If you’re not sure how to calculate your group size to see if your business is an Applicable Large Employer (subject to the employer mandate), you can link here to use the Small Business Health Options Program (SHOP) calculator on the Healthcare.gov website. Alternatively, you can use the calculators on the CaliforniaChoice private health exchange website. (Just click on “ACA Calculators” in the lower-right corner of the home page.)

Available to Groups of Two or More

While a group health plan does require you to have a group, you don’t have to be a “large” group to qualify for coverage. Health plans and insurers will write groups with as few as two covered persons (a business owner and an employee). However, some carriers will not write a policy for a husband and wife group if both are owners of the business, or if it is a sole proprietorship. Other business types like an LLC, S-Corp, C-Corp, and Partnerships where the spouse is a W-2 employee are acceptable.

It does not matter whether you or your employees have pre-existing health conditions. Under the ACA, insurers cannot refuse to cover you or charge you more because of a pre-existing condition.

If you select CaliforniaChoice for your business, you choose your own contribution amount – a fixed dollar amount or a fixed percentage of the cost for a specific health plan. For example, you could choose 50% of the lowest-cost health plan in your area.

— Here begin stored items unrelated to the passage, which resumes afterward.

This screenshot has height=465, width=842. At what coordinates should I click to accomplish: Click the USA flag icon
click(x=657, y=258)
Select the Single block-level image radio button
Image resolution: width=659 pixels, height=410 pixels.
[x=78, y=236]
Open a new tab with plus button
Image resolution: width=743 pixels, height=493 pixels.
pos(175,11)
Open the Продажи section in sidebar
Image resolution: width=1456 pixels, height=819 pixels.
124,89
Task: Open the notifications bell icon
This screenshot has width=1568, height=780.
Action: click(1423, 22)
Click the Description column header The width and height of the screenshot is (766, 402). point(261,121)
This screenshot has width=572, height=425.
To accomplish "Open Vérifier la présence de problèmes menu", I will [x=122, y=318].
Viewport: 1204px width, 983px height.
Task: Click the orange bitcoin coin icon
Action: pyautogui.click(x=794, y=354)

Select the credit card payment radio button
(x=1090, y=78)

Then your employees use the contribution you make toward their coverage to pay for whatever health plan they like best. If an employee chooses a plan with a premium that exceeds your Defined Contribution, he or she simply pays the difference.

The amount you select is locked-in for one year. At renewal, you have the flexibility to adjust your Defined Contribution, up or down, so you can lock-in the cost for another 12 months.

With CaliforniaChoice, you and your employees have access to more than 50 benefit plan designs through a single program. With Health Maintenance Organization (HMO), Preferred Provider Organization (PPO), Exclusive Provider Organization (EPO), and other coverage options available from eight different health plans, it’s easy for employees to find coverage that fits their health care needs and budget. They can choose from popular regional providers like Sutter Health Plus and Western Health Advantage in Northern and Central California, Oscar Health in Los Angeles and Orange counties, and Sharp Health Plan in San Diego. Statewide, your employees can choose from Anthem Blue Cross, Kaiser Permanente, Health Net, and UnitedHealthcare.

You can contribute – or not contribute – to the cost of coverage for your employee’s spouse and dependent children. The contribution you make just needs to be the same for all employees.

If your business doesn’t qualify for group coverage, you may be interested in pursuing individual health insurance; visit the Covered California public health insurance exchange for Individual & Family Plan (IFP) information.

Offering Benefits Helps Employees and Your Business

Employee benefits like health insurance is an advantage your employees and helps you stand out as an employer. According to multiple surveys by the Society for Human Resource Management (SHRM) and MetLife, employees are seeking a better work and benefits experience. That point has been emphasized as many Americans have faced unexpected health challenges in 2020.

Remember, the cost of employee health insurance is deductible as a routine business expense. Depending on your group size, average employee wage, and where you purchase your group health coverage, you may also qualify for a tax credit as outlined at Healthcare.gov.

How to Learn More

Many factors influence the cost of group health coverage: group size, ages of employees, the type of coverage offered, etc. The best way to find out what your potential cost would be for your group is to talk with an employee benefits broker. If you choose coverage from CaliforniaChoice, your representative will work with you to help you determine your Defined Contribution. If you don’t have a current insurance broker, we’ll help you find one who can provide a custom quote for your employees.

In response to the COVID-19 pandemic, the Department of Labor (DOL) has released a new rule allowing laid off or furloughed workers more time to sign up for health insurance continuation under COBRA, the Consolidated Omnibus Budget Reconciliation Act.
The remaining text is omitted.